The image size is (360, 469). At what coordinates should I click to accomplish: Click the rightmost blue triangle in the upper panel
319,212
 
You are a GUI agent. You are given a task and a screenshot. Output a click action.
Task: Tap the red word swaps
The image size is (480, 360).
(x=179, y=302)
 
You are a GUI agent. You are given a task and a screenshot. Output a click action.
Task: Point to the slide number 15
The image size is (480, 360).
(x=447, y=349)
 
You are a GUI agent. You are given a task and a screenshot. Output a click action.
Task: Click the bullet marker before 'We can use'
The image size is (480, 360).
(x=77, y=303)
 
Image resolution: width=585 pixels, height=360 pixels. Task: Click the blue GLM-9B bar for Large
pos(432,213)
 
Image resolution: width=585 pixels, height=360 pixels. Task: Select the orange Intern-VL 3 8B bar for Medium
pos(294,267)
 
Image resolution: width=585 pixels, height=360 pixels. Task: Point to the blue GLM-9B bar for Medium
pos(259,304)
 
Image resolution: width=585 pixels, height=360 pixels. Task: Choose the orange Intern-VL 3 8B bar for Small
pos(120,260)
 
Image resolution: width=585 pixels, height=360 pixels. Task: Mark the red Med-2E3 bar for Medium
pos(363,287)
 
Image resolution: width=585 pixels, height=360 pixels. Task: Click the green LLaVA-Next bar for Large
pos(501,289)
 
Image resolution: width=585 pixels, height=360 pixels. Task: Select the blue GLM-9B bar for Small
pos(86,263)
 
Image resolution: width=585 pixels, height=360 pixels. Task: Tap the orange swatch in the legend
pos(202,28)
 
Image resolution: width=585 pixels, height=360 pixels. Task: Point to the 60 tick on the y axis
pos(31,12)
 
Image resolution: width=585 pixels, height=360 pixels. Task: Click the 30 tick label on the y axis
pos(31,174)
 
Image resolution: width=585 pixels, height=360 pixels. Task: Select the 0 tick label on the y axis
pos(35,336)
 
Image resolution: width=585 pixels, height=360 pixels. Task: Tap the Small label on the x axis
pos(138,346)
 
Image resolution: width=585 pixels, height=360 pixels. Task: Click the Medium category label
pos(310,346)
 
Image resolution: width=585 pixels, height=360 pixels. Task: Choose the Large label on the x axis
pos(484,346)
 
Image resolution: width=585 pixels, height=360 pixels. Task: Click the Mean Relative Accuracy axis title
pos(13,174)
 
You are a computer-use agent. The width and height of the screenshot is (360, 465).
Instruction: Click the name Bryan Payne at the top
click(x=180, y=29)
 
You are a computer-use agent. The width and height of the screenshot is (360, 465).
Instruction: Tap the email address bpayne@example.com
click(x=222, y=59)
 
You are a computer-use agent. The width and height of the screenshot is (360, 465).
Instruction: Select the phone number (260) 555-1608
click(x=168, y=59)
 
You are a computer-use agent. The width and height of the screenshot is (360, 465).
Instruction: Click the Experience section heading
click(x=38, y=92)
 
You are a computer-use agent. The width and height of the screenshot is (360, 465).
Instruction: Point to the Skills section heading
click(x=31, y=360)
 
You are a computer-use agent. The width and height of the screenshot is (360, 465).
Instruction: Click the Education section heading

________________________________________

Problem to work on ::
Identify every line in the records above that contains the word "Medium", and copy each of those lines.

Correct result ::
Image resolution: width=585 pixels, height=360 pixels. Task: Select the orange Intern-VL 3 8B bar for Medium
Image resolution: width=585 pixels, height=360 pixels. Task: Point to the blue GLM-9B bar for Medium
Image resolution: width=585 pixels, height=360 pixels. Task: Mark the red Med-2E3 bar for Medium
Image resolution: width=585 pixels, height=360 pixels. Task: Click the Medium category label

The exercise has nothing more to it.